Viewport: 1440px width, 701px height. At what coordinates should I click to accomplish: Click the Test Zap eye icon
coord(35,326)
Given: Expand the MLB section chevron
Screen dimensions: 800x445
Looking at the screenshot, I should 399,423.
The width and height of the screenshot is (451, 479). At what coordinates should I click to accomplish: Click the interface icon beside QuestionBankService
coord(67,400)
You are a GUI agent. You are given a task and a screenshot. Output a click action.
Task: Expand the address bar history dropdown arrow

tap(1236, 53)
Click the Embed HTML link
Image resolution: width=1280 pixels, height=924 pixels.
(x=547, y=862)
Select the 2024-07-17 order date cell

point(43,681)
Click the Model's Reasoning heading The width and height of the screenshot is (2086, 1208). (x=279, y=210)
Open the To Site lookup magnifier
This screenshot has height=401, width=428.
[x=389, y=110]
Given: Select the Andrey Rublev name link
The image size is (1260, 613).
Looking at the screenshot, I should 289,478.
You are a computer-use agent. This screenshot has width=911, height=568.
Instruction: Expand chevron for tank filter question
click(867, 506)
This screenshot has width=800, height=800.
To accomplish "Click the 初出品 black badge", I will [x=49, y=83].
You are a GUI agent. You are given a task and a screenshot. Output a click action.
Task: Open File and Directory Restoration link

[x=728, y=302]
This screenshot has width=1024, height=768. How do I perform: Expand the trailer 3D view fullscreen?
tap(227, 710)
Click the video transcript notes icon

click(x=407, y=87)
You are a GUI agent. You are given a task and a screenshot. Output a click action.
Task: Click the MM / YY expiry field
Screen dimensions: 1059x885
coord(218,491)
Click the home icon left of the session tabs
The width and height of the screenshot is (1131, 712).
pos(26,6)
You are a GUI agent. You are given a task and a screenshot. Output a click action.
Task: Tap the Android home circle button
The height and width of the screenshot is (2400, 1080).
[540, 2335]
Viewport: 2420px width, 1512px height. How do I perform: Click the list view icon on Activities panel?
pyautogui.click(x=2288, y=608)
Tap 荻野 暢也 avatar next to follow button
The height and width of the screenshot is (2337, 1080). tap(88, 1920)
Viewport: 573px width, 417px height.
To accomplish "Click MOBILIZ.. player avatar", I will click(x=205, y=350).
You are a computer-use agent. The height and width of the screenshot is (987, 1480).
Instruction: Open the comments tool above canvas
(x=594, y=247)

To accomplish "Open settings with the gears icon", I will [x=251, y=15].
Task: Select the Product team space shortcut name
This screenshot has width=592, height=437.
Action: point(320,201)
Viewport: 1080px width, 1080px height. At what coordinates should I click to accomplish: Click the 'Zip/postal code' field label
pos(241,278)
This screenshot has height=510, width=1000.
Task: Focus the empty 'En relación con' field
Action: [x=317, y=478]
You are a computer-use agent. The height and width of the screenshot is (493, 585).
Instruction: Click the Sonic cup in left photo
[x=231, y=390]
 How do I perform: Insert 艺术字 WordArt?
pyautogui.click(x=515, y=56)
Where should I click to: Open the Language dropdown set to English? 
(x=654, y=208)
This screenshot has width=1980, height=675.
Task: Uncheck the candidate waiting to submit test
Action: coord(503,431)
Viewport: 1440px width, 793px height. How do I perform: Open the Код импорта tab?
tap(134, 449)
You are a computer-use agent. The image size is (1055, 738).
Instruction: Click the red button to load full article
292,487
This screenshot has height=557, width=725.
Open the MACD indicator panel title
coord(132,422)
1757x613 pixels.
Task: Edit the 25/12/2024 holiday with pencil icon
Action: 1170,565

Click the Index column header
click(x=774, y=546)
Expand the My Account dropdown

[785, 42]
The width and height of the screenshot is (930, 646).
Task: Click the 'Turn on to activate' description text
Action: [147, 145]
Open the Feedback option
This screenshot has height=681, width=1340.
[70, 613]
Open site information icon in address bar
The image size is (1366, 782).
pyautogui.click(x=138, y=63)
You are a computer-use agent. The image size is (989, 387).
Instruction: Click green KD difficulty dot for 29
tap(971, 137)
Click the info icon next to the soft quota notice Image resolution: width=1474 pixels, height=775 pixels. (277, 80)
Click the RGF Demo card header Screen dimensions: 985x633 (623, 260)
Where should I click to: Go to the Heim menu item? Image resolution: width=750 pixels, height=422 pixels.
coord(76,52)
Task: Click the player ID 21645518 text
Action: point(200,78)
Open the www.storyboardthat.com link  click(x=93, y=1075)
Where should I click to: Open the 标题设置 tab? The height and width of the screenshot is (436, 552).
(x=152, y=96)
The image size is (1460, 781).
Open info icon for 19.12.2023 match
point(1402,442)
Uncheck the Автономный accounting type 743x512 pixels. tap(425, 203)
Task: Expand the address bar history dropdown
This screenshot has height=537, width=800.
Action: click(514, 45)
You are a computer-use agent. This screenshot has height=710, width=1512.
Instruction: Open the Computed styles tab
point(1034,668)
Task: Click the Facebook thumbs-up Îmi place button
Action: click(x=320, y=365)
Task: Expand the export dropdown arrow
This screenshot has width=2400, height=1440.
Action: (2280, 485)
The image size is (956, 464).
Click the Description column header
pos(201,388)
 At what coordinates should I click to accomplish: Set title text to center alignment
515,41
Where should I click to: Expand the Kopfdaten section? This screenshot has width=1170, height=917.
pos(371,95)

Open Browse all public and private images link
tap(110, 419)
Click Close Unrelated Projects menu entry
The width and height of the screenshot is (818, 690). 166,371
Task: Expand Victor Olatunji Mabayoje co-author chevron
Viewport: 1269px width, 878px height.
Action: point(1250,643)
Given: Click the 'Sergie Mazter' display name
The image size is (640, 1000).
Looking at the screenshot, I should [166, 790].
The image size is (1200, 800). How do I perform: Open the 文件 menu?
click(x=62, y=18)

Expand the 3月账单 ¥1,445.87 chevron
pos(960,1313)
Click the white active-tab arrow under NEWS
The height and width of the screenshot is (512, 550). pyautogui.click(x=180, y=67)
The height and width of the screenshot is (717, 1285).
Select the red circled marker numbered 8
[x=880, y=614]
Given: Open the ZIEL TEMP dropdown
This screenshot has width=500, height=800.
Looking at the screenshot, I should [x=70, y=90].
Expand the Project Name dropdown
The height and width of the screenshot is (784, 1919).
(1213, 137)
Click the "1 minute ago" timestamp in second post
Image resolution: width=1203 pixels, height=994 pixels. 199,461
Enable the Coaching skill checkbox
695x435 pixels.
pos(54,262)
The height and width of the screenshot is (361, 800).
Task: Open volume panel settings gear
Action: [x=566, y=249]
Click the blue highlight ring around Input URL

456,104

☆ ☆ ☆ ☆

▶ To do: Take each line above that contains "home" and copy it out.

▶ Answer to this exercise:
Click the home icon left of the session tabs
Task: Tap the Android home circle button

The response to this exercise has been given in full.